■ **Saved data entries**
_____
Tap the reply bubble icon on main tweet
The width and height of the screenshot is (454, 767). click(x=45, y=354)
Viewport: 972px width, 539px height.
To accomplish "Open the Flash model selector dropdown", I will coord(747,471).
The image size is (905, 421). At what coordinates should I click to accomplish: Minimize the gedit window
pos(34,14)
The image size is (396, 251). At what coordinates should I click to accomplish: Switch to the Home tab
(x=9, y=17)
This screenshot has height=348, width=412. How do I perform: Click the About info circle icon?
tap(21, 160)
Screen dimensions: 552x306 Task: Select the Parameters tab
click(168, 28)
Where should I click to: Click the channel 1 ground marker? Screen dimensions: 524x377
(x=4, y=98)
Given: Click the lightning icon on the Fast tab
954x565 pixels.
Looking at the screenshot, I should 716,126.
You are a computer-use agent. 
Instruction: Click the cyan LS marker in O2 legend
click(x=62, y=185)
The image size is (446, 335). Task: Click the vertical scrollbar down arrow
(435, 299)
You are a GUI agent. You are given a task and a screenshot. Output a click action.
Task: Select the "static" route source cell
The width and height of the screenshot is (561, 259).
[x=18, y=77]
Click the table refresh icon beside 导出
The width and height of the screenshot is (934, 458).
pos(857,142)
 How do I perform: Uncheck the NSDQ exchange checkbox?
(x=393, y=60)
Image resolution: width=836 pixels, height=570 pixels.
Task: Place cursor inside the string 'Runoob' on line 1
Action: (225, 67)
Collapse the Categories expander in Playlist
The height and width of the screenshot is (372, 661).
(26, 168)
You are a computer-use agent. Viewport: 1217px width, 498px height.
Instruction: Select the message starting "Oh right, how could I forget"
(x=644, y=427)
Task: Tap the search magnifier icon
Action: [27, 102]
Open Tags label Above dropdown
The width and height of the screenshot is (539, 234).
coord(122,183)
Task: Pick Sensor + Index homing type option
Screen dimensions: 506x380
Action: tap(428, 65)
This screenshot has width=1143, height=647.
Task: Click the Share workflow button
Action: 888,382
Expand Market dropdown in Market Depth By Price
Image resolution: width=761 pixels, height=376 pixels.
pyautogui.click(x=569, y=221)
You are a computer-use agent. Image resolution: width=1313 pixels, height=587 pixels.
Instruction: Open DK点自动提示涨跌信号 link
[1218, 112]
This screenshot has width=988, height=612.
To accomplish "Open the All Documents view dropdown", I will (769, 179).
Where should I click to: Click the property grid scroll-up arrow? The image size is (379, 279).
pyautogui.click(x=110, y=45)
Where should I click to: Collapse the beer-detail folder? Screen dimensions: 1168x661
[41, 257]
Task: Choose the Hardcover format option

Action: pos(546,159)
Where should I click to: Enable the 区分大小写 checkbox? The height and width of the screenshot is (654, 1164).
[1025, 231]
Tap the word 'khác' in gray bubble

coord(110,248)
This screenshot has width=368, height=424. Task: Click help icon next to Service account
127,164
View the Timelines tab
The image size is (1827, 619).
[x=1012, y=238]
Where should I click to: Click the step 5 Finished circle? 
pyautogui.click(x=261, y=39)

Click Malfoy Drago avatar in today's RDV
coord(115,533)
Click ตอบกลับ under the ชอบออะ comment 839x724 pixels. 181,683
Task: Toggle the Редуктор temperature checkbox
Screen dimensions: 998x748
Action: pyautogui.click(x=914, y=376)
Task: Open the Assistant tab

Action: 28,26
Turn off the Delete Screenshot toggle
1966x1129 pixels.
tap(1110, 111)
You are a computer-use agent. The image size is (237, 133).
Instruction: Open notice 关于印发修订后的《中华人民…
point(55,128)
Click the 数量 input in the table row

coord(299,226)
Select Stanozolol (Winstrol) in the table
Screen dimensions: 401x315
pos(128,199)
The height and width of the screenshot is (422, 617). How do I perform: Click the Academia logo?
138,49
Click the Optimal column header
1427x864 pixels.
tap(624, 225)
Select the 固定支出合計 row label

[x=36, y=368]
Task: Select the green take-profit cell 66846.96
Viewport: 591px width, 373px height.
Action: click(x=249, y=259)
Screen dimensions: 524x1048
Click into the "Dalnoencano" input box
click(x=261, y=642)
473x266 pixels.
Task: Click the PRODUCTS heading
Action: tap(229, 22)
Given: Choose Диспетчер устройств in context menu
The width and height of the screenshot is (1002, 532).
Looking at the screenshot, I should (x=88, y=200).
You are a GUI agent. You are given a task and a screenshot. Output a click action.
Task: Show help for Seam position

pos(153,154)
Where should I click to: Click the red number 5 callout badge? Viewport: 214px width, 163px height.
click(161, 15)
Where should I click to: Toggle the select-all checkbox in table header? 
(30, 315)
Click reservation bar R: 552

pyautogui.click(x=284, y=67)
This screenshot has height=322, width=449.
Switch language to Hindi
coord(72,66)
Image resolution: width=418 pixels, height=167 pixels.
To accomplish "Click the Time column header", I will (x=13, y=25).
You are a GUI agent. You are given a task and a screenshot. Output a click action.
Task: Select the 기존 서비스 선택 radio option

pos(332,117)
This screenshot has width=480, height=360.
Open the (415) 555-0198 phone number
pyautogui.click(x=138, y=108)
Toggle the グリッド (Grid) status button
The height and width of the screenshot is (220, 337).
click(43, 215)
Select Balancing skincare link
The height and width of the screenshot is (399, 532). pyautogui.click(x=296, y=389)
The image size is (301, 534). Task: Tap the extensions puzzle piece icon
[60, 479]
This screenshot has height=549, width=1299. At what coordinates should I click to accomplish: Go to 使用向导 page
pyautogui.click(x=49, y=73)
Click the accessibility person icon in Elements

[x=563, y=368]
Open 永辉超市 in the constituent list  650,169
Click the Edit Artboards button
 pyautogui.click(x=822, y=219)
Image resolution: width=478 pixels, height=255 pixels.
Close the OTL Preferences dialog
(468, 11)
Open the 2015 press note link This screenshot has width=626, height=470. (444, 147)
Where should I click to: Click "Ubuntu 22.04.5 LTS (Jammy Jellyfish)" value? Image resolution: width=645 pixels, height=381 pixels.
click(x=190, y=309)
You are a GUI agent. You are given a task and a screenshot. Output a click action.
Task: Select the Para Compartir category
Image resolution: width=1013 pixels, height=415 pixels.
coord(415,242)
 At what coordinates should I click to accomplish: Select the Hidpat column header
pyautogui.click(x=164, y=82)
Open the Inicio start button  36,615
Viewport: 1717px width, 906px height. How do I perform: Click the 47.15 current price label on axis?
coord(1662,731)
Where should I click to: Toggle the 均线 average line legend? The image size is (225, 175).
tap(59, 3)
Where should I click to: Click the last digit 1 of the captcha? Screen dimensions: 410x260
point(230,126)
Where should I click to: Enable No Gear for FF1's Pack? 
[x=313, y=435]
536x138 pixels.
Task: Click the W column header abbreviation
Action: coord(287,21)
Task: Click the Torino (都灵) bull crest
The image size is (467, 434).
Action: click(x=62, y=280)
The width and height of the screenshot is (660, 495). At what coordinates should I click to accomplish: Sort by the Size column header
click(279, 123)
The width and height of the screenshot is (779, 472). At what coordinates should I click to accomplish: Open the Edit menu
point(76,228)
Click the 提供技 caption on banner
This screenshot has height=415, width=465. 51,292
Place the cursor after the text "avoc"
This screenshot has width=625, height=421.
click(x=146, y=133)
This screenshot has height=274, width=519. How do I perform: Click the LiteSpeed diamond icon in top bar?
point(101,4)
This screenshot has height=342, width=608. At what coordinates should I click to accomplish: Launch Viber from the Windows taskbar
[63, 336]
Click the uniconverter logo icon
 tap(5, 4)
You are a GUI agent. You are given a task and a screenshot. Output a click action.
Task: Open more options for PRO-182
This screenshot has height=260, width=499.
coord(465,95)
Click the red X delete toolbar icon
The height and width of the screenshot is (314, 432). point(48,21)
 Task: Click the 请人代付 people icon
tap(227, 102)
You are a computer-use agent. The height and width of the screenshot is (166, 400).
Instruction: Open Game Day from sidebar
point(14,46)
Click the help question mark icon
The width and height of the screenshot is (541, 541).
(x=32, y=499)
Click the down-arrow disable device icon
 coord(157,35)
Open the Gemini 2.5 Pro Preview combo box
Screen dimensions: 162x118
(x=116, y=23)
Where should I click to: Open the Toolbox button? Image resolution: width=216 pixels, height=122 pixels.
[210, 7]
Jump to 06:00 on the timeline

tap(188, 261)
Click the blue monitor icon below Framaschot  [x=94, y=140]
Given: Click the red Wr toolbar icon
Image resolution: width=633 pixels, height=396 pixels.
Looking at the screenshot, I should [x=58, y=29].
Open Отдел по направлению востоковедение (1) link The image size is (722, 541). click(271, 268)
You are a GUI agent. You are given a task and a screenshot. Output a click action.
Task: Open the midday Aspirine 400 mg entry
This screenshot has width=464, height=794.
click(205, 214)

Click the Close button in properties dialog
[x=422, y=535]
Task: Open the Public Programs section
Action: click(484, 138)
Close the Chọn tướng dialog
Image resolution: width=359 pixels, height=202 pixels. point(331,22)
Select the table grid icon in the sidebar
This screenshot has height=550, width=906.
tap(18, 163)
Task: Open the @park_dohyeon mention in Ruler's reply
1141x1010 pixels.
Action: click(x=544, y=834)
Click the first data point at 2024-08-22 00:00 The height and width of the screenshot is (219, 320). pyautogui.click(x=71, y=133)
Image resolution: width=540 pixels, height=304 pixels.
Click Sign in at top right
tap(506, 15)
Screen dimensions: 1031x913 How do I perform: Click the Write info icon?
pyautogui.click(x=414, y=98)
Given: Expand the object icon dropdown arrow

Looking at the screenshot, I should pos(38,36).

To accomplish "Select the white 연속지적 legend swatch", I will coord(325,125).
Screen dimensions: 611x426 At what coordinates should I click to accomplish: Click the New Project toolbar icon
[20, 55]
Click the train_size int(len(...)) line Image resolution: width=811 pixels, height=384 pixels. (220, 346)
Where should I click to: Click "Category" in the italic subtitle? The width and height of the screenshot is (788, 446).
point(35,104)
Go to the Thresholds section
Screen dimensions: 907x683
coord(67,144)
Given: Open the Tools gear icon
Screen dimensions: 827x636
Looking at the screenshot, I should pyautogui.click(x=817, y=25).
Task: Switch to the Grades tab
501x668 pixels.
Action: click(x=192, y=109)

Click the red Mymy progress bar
_____
■ **Activity**
Each line of the records above that holds the word "will" should be counted, and only the final number stated.

■ **Written solution**
4